The model follows standard HF conventions and can be fine-tuned with any Trainer-compatible setup. For sequence regression tasks, use the CLS token embedding as input to a prediction head (as done in the original UTR-LM paper).

## Citation

```bibtex
@article{chu2024_utrlm,
  title   = {A 5' {UTR} Language Model for Decoding Untranslated Regions of {mRNA} and Function Predictions},
  author  = {Chu, Yanyi and Yu, Dan and Li, Yupeng and Huang, Kaixuan and Shen, Yue and Cong, Le and Zhang, Jason and Wang, Mengdi},
  journal = {Nature Machine Intelligence},
  volume  = {6},
  number  = {4},
  pages   = {449--460},
  year    = {2024},
  doi     = {10.1038/s42256-024-00823-9}
}
```

## Implementation Notes

The original UTR-LM implementation uses standard scaled dot-product attention.

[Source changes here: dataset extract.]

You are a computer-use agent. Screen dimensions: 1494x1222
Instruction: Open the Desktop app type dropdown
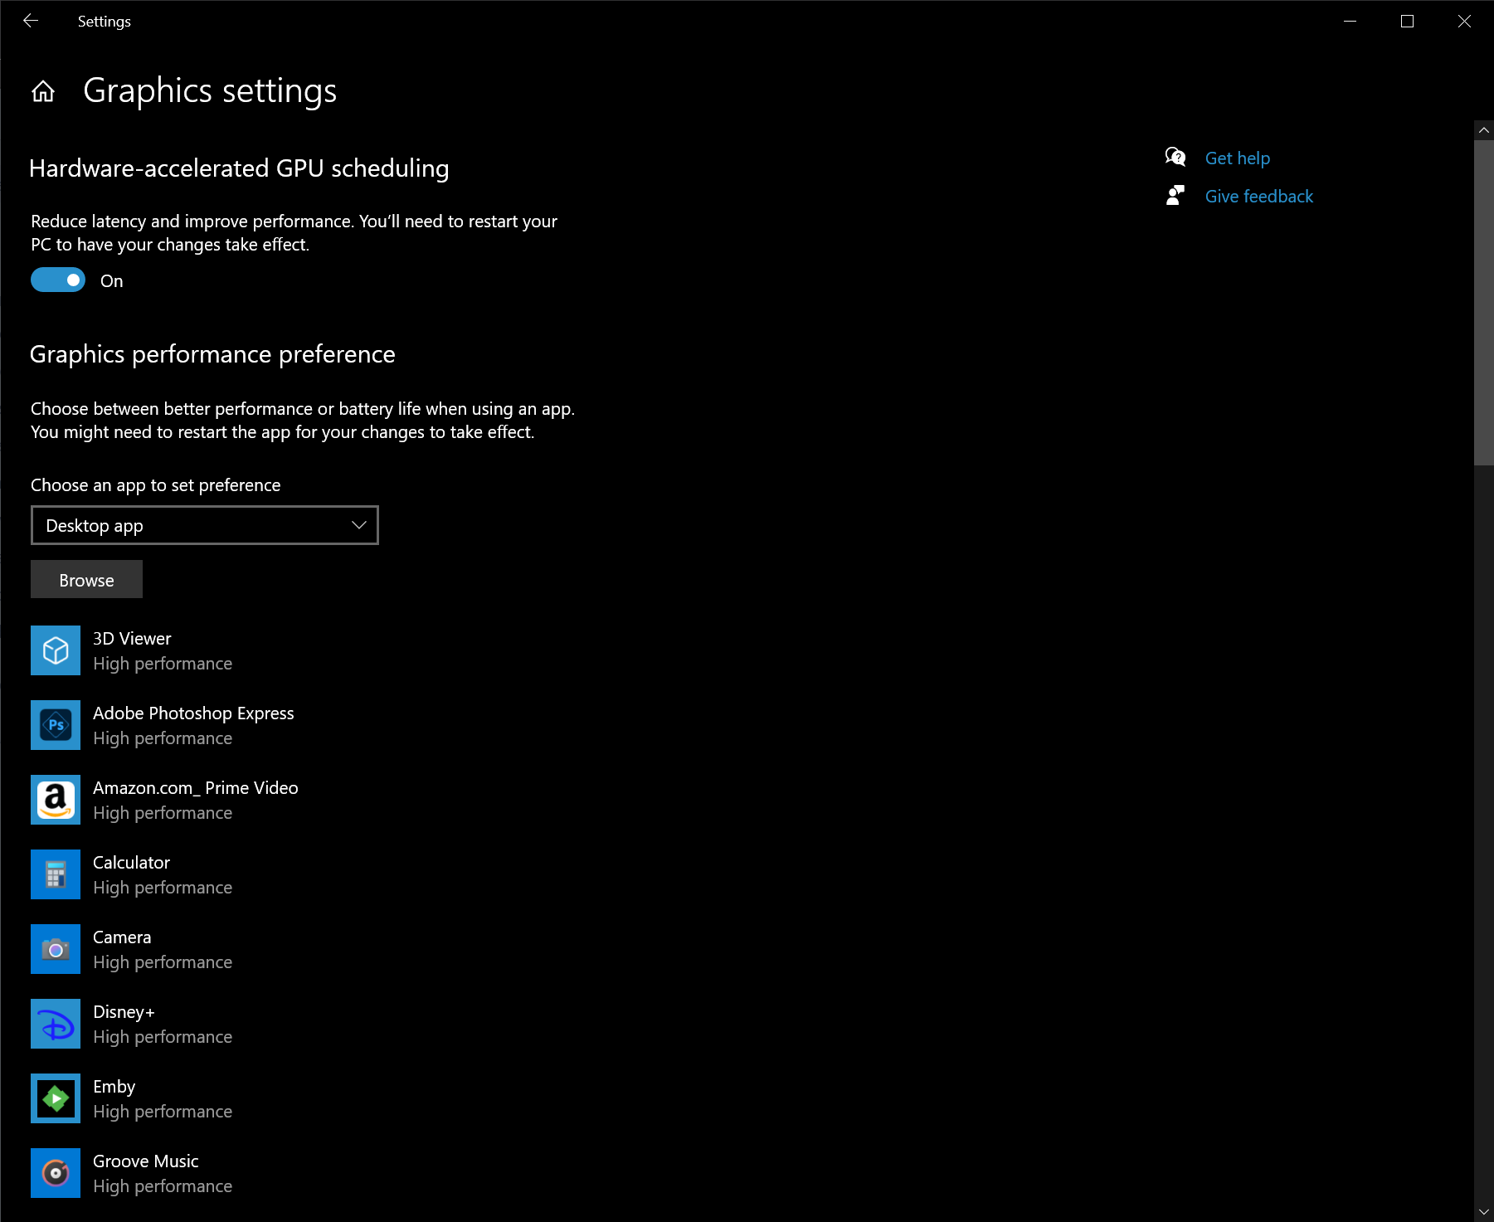click(204, 525)
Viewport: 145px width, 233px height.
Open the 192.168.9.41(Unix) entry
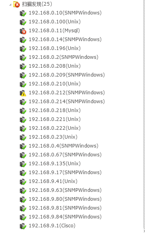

This HF port adds support for `attn_implementation="sdpa"` (PyTorch `F.scaled_dot_product_attention`) and `attn_implementation="flash_attention_2"` (requires `pip install flash-attn --no-build-isolation`), which were not part of the original codebase.

## Credits

Original model and code by Yanyi Chu et al. (Stanford). Source code: [UTR-LM GitHub repository](https://github.com/a96123155/UTR-LM). The HF conversion code was authored primarily by [Claude Code](https://claude.ai/code) and reviewed manually by Taykhoom Dalal.

## License

GPL-3.0, following the original UTR-LM repository.